Diagnosing the Reliability of LLM-as-a-Judge via Item Response Theory
This work provides a systematic method for diagnosing the reliability of LLM-as-a-Judge, which is crucial for researchers and practitioners relying on automated evaluation in NLP.
This paper introduces a two-phase diagnostic framework based on Item Response Theory (IRT) to assess the reliability of LLM-as-a-Judge. The framework uses the Graded Response Model (GRM) to formalize reliability in terms of intrinsic consistency (stability under prompt variations) and human alignment (correspondence with human assessments), providing interpretable signals for diagnosing judgments.

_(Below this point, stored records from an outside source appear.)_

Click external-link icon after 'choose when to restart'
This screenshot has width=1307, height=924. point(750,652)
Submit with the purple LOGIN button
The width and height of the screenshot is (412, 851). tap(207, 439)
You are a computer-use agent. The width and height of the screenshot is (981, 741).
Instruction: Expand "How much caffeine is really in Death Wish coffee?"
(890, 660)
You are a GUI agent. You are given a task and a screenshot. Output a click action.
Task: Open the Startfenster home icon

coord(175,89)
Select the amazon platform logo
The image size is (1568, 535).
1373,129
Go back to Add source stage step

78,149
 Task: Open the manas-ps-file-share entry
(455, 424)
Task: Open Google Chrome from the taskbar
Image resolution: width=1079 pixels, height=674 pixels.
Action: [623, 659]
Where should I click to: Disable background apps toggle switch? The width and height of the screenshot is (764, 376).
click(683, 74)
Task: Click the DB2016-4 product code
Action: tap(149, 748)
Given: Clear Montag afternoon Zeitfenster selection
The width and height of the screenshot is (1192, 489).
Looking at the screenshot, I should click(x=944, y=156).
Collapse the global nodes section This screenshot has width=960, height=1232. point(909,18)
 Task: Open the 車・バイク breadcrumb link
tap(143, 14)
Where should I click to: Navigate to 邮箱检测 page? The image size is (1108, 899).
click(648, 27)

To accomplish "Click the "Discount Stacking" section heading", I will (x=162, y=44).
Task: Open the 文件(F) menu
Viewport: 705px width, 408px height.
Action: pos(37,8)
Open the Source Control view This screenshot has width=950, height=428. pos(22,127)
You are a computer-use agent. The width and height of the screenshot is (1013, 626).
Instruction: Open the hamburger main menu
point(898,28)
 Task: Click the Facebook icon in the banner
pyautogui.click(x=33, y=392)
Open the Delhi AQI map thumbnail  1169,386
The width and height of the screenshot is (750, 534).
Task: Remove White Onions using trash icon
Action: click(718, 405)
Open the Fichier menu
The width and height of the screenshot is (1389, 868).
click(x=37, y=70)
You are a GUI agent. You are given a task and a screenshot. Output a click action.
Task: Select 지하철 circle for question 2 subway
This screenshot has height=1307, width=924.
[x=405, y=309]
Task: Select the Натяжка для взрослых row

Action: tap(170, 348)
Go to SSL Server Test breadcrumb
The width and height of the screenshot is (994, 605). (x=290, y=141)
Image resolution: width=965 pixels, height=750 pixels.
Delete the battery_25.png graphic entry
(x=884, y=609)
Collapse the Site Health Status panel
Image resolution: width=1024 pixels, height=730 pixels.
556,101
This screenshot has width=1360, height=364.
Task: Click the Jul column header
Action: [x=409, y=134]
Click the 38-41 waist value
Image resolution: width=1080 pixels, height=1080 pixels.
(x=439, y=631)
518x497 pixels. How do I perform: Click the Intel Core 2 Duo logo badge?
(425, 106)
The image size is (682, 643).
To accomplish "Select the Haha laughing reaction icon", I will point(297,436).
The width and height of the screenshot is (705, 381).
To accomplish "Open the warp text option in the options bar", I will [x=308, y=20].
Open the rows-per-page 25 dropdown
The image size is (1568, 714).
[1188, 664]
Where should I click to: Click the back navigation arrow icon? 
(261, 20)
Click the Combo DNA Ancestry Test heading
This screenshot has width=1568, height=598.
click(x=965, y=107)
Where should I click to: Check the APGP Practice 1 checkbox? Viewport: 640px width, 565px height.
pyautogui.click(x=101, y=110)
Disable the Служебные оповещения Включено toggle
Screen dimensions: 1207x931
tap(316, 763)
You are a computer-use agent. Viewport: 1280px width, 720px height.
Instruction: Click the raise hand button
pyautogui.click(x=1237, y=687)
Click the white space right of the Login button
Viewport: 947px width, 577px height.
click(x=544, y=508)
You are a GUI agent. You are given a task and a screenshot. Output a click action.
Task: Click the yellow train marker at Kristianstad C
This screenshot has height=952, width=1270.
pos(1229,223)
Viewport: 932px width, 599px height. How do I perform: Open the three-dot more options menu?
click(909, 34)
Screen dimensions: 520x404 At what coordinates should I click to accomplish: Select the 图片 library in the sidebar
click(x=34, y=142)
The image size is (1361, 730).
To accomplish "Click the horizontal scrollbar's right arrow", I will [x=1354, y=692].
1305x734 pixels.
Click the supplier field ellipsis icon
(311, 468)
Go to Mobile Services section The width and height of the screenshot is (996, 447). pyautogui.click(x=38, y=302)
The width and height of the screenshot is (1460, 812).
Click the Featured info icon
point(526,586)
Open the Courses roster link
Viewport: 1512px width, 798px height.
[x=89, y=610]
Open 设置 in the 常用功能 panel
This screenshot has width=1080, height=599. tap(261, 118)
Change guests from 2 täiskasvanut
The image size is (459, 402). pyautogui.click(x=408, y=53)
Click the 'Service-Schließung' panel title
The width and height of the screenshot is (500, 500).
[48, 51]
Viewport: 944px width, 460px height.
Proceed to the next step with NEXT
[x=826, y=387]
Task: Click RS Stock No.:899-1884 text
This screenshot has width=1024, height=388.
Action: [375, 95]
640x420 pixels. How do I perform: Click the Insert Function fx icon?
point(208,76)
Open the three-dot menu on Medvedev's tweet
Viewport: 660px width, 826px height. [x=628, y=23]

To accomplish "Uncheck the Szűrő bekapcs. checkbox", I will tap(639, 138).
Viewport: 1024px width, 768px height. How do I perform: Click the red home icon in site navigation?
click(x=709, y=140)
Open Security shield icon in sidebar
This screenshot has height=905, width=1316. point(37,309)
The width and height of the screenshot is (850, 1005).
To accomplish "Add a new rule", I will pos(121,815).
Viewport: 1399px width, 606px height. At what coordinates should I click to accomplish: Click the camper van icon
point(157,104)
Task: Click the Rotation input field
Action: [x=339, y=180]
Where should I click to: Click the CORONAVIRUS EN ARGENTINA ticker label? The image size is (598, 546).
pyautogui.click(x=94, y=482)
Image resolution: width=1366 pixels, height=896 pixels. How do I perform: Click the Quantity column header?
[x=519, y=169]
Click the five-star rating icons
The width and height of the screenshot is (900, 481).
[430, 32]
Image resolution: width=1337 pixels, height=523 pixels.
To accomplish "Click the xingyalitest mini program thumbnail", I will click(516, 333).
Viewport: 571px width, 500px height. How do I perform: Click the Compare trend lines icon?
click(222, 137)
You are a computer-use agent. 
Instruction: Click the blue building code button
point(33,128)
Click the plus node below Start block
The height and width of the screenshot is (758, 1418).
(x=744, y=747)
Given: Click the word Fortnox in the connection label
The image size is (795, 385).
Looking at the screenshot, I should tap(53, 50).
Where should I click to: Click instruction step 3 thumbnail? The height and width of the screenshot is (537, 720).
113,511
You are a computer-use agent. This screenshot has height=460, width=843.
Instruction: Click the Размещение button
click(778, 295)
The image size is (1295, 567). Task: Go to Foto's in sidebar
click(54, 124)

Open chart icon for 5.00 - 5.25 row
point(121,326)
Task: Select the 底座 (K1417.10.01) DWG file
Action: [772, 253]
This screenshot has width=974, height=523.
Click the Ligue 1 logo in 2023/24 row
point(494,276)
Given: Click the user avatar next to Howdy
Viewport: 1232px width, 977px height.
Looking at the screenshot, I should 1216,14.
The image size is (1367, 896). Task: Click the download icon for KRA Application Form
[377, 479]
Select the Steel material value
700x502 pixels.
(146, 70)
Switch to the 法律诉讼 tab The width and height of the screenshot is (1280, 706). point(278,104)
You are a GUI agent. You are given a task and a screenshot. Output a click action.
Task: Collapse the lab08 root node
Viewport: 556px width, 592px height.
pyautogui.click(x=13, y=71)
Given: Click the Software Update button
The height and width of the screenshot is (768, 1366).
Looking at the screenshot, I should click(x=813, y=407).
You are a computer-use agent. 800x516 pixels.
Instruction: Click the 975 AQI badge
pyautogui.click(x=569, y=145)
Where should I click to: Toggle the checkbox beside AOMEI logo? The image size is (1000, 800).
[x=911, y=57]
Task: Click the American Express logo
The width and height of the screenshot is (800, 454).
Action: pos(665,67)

While LLM-as-a-Judge is widely used in automated evaluation, existing validation practices primarily operate at the level of observed outputs, offering limited insight into whether LLM judges themselves function as stable and reliable measurement instruments. To address this limitation, we introduce a two-phase diagnostic framework for assessing reliability of LLM-as-a-Judge, grounded in Item Response Theory (IRT). The framework adopts Graded Response Model (GRM) of IRT and formalizes reliability along two complementary dimensions: (1) intrinsic consistency, defined as the stability of measurement behavior under prompt variations, and (2) human alignment, capturing correspondence with human quality assessments. We empirically examine diverse LLM judges with this framework, and show that leveraging IRT-GRM yields interpretable signals for diagnosing judgments systematically. These signals provide practical guidance for verifying reliablity of LLM-as-a-Judge and identifying potential causes of unreliability.